From: John Hudson (tiro@tiro.com)
Date: Thu Jun 26 2003 - 20:15:25 EDT

  • Next message: John Hudson: "Re: Biblical Hebrew"

    At 03:36 PM 6/26/2003, Kenneth Whistler wrote:

    >Why is making use of the existing behavior of existing characters
    >a "groanable kludge", if it has the desired effect and makes
    >the required distinctions in text? If there is not some
    >rendering system or font lookup showstopper here, I'm inclined
    >to think it's a rather elegant way out of the problem.

    I think assumptions about not breaking combining mark sequences may, in
    fact, be a showstopper. If <base+mark+mark> becomes
    <base+mark+CtrlChar+mark>, it is reasonable to think that this will not
    only inhibit mark re-ordering but also mark combining and mark
    interraction. Unfortunately, this seems to be the case with every control
    character I have been able to test, using two different rendering engines
    (Uniscribe and InDesign ME -- although the latter already has some problems
    with double marks in Biblical Hebrew). Perhaps we should have a specific
    COMBINING MARK SEQUENCE CONTROL character?

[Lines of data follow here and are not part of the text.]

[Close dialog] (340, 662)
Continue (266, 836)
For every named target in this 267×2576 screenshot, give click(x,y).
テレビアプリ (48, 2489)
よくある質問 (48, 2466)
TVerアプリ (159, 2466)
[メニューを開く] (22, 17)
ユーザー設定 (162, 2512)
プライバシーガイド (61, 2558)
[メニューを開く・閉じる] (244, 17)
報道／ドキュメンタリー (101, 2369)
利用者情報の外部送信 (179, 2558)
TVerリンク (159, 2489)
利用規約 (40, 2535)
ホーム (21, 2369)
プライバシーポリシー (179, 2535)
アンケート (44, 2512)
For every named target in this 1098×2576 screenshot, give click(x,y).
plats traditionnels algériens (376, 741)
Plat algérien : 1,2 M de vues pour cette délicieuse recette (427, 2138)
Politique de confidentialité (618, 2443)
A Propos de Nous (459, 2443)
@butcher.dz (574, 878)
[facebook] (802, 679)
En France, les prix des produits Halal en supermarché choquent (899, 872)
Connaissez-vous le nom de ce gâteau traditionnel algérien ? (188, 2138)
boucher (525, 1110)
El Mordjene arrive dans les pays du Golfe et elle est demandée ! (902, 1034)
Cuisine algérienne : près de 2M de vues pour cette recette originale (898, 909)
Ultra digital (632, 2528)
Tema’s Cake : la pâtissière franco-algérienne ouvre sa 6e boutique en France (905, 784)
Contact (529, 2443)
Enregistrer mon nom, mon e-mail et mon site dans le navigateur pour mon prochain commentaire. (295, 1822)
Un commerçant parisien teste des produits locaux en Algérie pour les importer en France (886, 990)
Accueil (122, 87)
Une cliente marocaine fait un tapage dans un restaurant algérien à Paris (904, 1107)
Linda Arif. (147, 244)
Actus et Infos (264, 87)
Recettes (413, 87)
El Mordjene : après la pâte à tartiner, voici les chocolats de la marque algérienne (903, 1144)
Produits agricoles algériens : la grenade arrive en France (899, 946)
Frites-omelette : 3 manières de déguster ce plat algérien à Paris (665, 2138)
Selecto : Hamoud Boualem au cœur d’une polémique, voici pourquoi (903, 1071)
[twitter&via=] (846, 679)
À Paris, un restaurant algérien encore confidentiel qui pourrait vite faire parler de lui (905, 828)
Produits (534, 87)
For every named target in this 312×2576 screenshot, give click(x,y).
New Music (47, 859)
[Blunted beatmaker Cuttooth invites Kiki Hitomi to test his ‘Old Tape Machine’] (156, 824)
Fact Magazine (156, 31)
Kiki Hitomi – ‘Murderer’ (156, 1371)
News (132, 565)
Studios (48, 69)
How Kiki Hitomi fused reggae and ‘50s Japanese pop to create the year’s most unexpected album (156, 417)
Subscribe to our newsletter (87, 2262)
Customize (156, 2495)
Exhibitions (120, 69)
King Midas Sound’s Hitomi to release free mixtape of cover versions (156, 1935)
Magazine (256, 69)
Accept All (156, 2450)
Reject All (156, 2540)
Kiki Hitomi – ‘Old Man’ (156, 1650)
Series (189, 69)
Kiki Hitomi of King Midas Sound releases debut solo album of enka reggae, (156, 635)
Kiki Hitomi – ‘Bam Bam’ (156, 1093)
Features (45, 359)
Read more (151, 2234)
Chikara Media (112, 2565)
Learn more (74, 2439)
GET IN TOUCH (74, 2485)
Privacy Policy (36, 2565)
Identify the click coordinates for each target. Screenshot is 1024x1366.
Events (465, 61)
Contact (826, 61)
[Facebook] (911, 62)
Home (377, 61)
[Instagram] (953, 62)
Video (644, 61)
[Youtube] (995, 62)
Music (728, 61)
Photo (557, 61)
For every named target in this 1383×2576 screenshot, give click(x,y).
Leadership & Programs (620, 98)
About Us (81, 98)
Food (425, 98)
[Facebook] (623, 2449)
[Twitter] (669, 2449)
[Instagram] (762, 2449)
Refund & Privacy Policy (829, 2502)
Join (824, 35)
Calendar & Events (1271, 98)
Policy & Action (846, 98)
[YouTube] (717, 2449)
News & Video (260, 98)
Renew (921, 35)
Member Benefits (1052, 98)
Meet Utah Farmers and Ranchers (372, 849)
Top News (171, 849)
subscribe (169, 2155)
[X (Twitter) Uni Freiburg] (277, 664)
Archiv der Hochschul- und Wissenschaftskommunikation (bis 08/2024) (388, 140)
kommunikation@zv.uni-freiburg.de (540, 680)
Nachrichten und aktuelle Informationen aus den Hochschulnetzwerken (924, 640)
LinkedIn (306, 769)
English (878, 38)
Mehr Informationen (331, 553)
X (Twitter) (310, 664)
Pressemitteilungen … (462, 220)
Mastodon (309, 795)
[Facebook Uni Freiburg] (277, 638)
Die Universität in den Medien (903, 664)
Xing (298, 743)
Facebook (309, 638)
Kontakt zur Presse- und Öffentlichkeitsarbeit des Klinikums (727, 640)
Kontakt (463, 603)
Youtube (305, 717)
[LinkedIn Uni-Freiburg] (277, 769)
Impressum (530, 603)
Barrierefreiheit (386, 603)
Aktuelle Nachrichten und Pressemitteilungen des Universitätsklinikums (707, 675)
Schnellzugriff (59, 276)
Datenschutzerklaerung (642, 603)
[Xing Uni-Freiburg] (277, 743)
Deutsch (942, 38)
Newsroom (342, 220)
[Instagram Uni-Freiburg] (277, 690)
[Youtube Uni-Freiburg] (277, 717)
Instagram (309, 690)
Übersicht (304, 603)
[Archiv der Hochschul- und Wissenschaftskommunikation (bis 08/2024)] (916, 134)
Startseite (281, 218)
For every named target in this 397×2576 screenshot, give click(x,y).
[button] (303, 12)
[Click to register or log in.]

    All that said, I disagree with Ken that this is anything like an elegant
    way out of the problem. Forcing awkward, textually illogical and easily
    forgetable control character usage onto *users* in order to solve a problem
    in the Unicode Standard is not elegant, and it is unlikely to do much for
    the reputation of the standard.

    Q: 'Why do I have to insert this control character between these points?'
    A: 'To prevent them from being re-ordered.'
    Q: 'But why would they be re-ordered anyway? Why wouldn't they just stay in
    the order I put them in?'
    A: 'Because Unicode normalisation will automatically re-order the points.'
    Q: 'But why? Points shouldn't be re-ordered: it breaks the text.'
    A: 'Yes, but the people who decided how normalisation should work for
    Hebrew didn't know that.'
    Q: 'Well can't they fix it?'
    A: 'They have: they've told you that you have to insert this control
    character...'
    Q: 'But *I* didn't make the mistake. Why should I have to be the one to
    mess around with this annoying control character?'

    ... and so on.

    Much as the duplication of Hebrew mark encoding may be distasteful, and
    even considering the work that will need to be done to update layout
    engines, fonts and documents to work with the new mark characters, I agree
    with Peter Constable that this is by far the best long term solution,
    especially from a *user* perspective. Over the past two months I have been
    over this problem in great detail with the Society of Biblical Literature
    and their partners in the SBL Font Foundation. They understand the problems
    with the current normalisation, and they understand that any solution is
    going to require document and font revisions; they're resigned to this, and
    they've worked hard to come up with combining class assignments that would
    actually work for all consonant + mark(s) sequences encountered in Biblical
    Hebrew. This work forms the basis of the proposal submitted by Peter
    Constable. Encoding of new Biblical Hebrew mark characters provides a
    relatively simple update path for both documents and fonts, since it
    largely involves one-to-one mappings from old characters to new.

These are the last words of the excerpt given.